Source excerpt:
Google's metadata mish-mash

Mark Mandel thnidu at GMAIL.COM
Wed Dec 22 01:20:30 UTC 2010

A friend of mine started a discussion
<>on LiveJournal about Google
n-grams. I looked closely into the early data for "crisis" that she cited
and found that almost all of it was bogus; I  commented on it in her blog
post <>,
more or less as follows:


Two plateaus for "crisis" in works in English in 1630-1640 9 books; at least
ten claimed occurrences; one genuine hit.

 1. Bogus.
*    Causae desperatae Gisb. Voetii ... adversus Spongiam ... D. Corn.
Iansenii ... crisis ostensa ...*
   In Latin. Text not available for view. The word "crisis" is in the title
may be the only one, but it hints at many occurrences in the text... none of
which would be in English.

Given material:

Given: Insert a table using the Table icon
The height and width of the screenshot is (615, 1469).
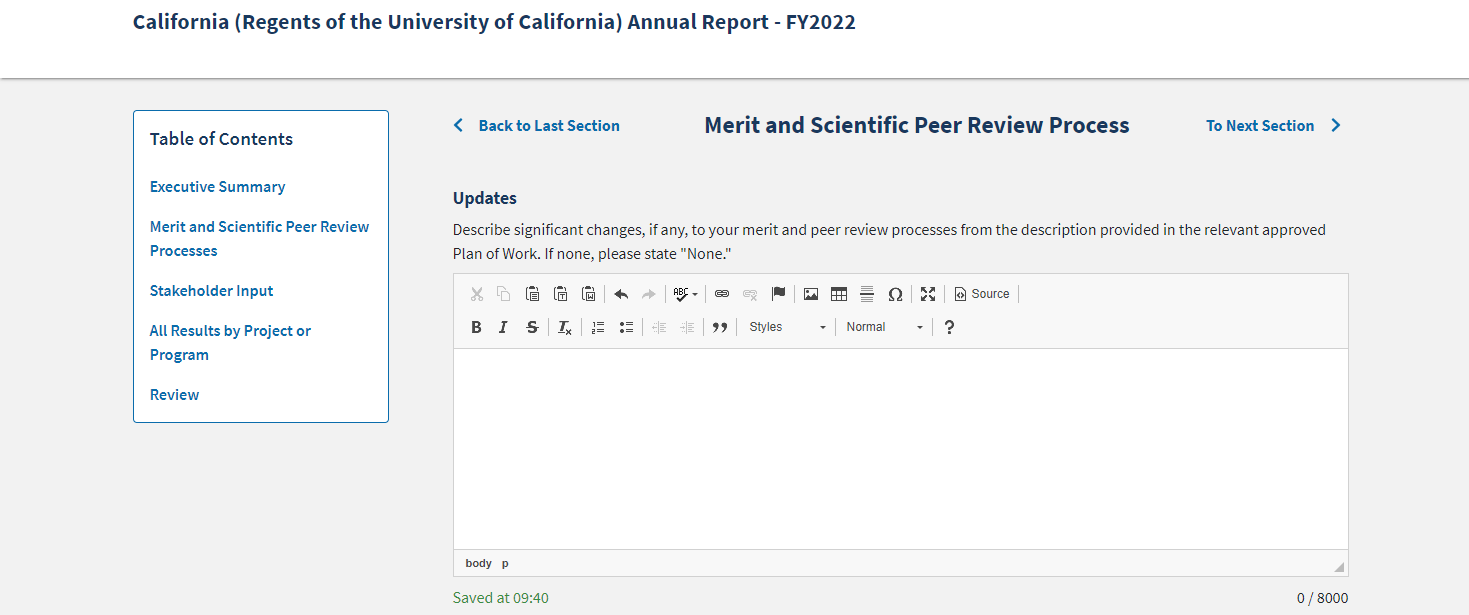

Set problem A: In the post on Google's n-gram data for "crisis", how many genuine hits did the author find among the works from 1630-1640?
Set problem B: Pick up the post on Google's n-gram data for "crisis" after its last sentence and keep writing it.

Expected output A: One genuine hit.

Expected output B:
 2. Bogus.
    *Eminent literary and scientific men of Italy, Spain, and Portugal ...
    The cabinet cyclopaedia: Biography
    Volume 2 of Eminent Literary and Scientific Men of Italy, Spain, and
    Mary Wollstonecraft Shelley, James Montgomery
    Dionysius Lardner
2 hits... by Mary Shelley, in 1635? Snd the snippet mentions mentions
Napoleon's defeat.The date on the title page is 1835, mis-OCRed as 1635.

 3. Bogus.
    *The mystery of selfedeceiving: or, a discourse and discovery of the
deceitfulnesse of mansheart*
    Daniel Dyke
OCR says "will v crisis Salomons"; image shows "will verifie Salomons".

 4. The real thing!
    *A compleat history of the present state of war in Africa, between the
Spaniards and Algerines: ...*
    J Morgan.

"States arrived at that Criſis cannot long subsist". A hit, a palpable hit,
even with an s-longa + i ligature.

 5. Bogus.
    *The Tsimshian: Their Arts and Music* - Page 7
    Voila Garfield - 1632 - Full view
    By the first decade of the nineteenth century maritime furs were scarce
and rivalry between the Russian American Company and the Hudson's Bay
Company for control of what is now western Canada and adjacent Alaska was
reaching a crisis. ...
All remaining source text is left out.